Most of us focus on this life and bemoan a life taken “prematurely.” We think about the high school prom she’ll never attend or the promotion he’ll never receive, the wedding they’ll never have, the first steps of their children they’ll never get to see. In other words, we think in terms of the good things in this life that they’ll miss out on.
But I think our perspective is too small. Part of this, of course, is that we don’t know what life after this life will be like—not really. We’ve been fed a lot of false images—people turning into angels with wings, walking around in a fog (when they’re not sitting on a cloud), all dressed in white, talking to Peter a lot or playing a harp. Frankly, those are undesirable snapshots. I can’t think of very many people who would think, Oh, boy, I get to trade in this life for that one.
But that’s the falseness of it. The bit we do know from Scripture lets us know that life after this life will be exceedingly better. For one we’ll trade in the “corruptible” for the “incorruptible.” We will no longer face the limitations of illness or aging because we won’t be fight off death any more. We won’t deal with suffering and sorrow—gone will be the injustices and the wickedness that infiltrate this life.
For this perishable must put on the imperishable, and this mortal must put on immortality. But when this perishable will have put on the imperishable, and this mortal will have put on immortality, then will come about the saying that is written, “DEATH IS SWALLOWED UP in victory. O DEATH, WHERE IS YOUR VICTORY? O DEATH, WHERE IS YOUR STING?” The sting of death is sin, and the power of sin is the law; but thanks be to God, who gives us the victory through our Lord Jesus Christ. (1 Cor. 15:53-57)
Scripture uses the image of a seed and the plant that comes from it as a metaphor to explain life after this life. This body is the seed that “dies” only to produce a lush, fruitful plant. So the body and the life we know here and now are the equivalent of a seed. The body and the life we will know for eternity are the equivalent of a flowering plant. So we’re comparing a single grain to a stalk of wheat.

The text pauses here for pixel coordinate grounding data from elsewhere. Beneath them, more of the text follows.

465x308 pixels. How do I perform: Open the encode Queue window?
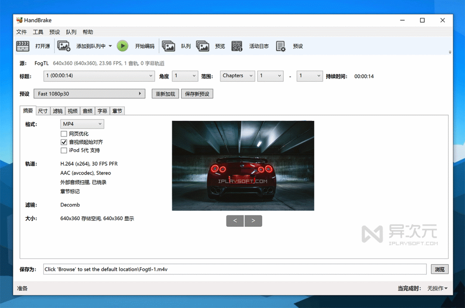point(178,46)
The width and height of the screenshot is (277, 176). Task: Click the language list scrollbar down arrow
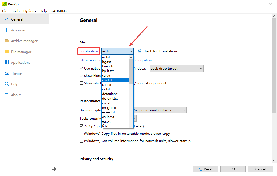(131, 126)
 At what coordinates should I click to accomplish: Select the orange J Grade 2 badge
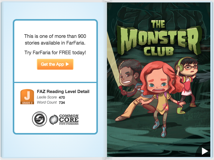[27, 97]
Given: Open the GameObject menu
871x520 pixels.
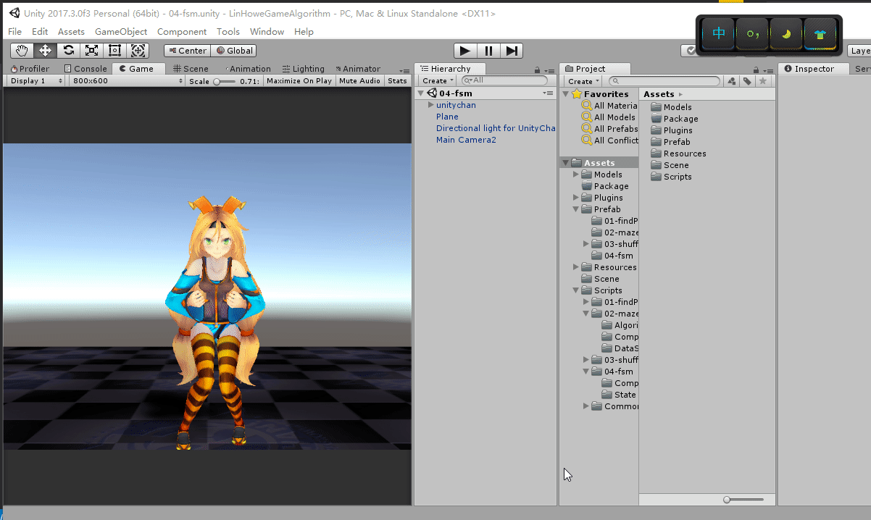Looking at the screenshot, I should [x=121, y=32].
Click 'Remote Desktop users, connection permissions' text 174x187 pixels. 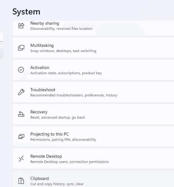(x=70, y=162)
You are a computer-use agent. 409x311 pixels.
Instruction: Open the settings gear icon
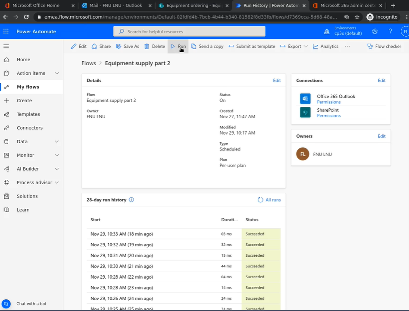pyautogui.click(x=375, y=31)
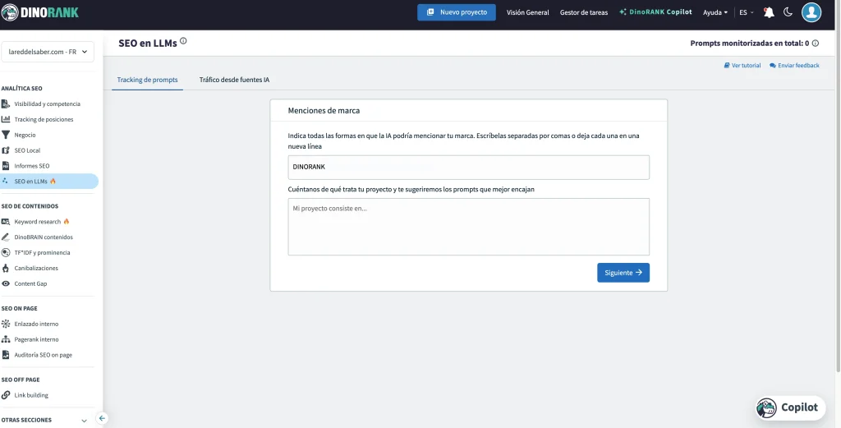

But someone will say, “How are the dead raised? And with what kind of body do they come?” . . . It is sown a perishable body, it is raised an imperishable body; it is sown in dishonor, it is raised in glory; it is sown in weakness, it is raised in power; it is sown a natural body, it is raised a spiritual body. If there is a natural body, there is also a spiritual body. (1 Cor. 15:35. 42b-44)
If we could choose, who would say, But I really, really prefer the single grain. It’s so satisfying, so filling. I’d rather have it than a full shock of wheat that produces an unending amount of grain.
Clearly that’s a foolish position, but that’s precisely what we do. We are so in love with this life that we can’t imagine what life will be like beyond what we see here and know today.
I remember when I got my first electric typewriter. I could not imagine personal computers, email, the Internet, smart phones, or tablets. I was content with what I had because I didn’t know about what would be. If you’d told me you were going to take away my typewriter, I would have balked. I can’t do my work without my typewriter, I would have said. Wrong. That view was simply shortsighted, based on my limited perspective.
So too with life after life. We certainly weren’t created to die, but death is not the end of all good things.
When we rail against God for allowing death, we have it wrong. God has given us life, at the cost of His own suffering and sacrifice.
Leaving this life doesn’t mean the end of all good things. In fact, leaving this life for those who accept the work of Jesus Christ, who believe in Him, is the beginning of life that is life indeed!